(Dataset entries)
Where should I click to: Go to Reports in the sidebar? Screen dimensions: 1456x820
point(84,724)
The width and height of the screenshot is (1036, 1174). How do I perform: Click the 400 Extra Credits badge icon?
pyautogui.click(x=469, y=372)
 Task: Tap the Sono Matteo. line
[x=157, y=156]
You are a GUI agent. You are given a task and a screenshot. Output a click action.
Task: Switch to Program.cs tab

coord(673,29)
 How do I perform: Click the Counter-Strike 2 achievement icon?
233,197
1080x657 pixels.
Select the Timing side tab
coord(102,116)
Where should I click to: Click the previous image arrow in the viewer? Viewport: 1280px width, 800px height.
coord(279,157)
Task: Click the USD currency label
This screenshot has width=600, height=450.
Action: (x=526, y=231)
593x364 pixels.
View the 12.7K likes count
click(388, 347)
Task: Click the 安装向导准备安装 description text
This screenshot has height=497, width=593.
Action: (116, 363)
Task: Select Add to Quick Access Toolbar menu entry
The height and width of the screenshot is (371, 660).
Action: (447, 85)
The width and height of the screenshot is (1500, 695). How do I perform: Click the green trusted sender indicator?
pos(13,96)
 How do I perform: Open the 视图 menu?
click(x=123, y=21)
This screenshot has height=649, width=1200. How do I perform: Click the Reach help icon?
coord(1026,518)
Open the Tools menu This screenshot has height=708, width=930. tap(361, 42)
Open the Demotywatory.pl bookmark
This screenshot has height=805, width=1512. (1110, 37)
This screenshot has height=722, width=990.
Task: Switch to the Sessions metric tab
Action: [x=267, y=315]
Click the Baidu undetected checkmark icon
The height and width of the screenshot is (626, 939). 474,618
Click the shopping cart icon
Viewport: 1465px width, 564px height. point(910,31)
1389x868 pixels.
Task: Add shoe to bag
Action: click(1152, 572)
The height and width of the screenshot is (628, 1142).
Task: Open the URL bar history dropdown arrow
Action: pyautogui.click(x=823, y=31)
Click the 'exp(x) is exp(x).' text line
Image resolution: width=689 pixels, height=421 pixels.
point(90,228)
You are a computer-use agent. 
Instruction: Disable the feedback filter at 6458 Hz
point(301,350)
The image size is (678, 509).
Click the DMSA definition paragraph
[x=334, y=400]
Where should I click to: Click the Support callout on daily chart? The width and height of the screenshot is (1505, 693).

#### BRIEF
The records shown above must be returned in full, exactly as written.

#### WRITTEN SOLUTION
Where should I click to: Go to Reports in the sidebar? Screen dimensions: 1456x820
point(84,724)
The width and height of the screenshot is (1036, 1174). How do I perform: Click the 400 Extra Credits badge icon?
pyautogui.click(x=469, y=372)
 Task: Tap the Sono Matteo. line
[x=157, y=156]
You are a GUI agent. You are given a task and a screenshot. Output a click action.
Task: Switch to Program.cs tab

coord(673,29)
 How do I perform: Click the Counter-Strike 2 achievement icon?
233,197
1080x657 pixels.
Select the Timing side tab
coord(102,116)
Where should I click to: Click the previous image arrow in the viewer? Viewport: 1280px width, 800px height.
coord(279,157)
Task: Click the USD currency label
This screenshot has width=600, height=450.
Action: (x=526, y=231)
593x364 pixels.
View the 12.7K likes count
click(388, 347)
Task: Click the 安装向导准备安装 description text
This screenshot has height=497, width=593.
Action: (116, 363)
Task: Select Add to Quick Access Toolbar menu entry
The height and width of the screenshot is (371, 660).
Action: (447, 85)
The width and height of the screenshot is (1500, 695). How do I perform: Click the green trusted sender indicator?
pos(13,96)
 How do I perform: Open the 视图 menu?
click(x=123, y=21)
This screenshot has height=649, width=1200. How do I perform: Click the Reach help icon?
coord(1026,518)
Open the Tools menu This screenshot has height=708, width=930. tap(361, 42)
Open the Demotywatory.pl bookmark
This screenshot has height=805, width=1512. (1110, 37)
This screenshot has height=722, width=990.
Task: Switch to the Sessions metric tab
Action: [x=267, y=315]
Click the Baidu undetected checkmark icon
The height and width of the screenshot is (626, 939). 474,618
Click the shopping cart icon
Viewport: 1465px width, 564px height. point(910,31)
1389x868 pixels.
Task: Add shoe to bag
Action: click(1152, 572)
The height and width of the screenshot is (628, 1142).
Task: Open the URL bar history dropdown arrow
Action: pyautogui.click(x=823, y=31)
Click the 'exp(x) is exp(x).' text line
Image resolution: width=689 pixels, height=421 pixels.
point(90,228)
You are a computer-use agent. 
Instruction: Disable the feedback filter at 6458 Hz
point(301,350)
The image size is (678, 509).
Click the DMSA definition paragraph
[x=334, y=400]
Where should I click to: Click the Support callout on daily chart? The width and height of the screenshot is (1505, 693).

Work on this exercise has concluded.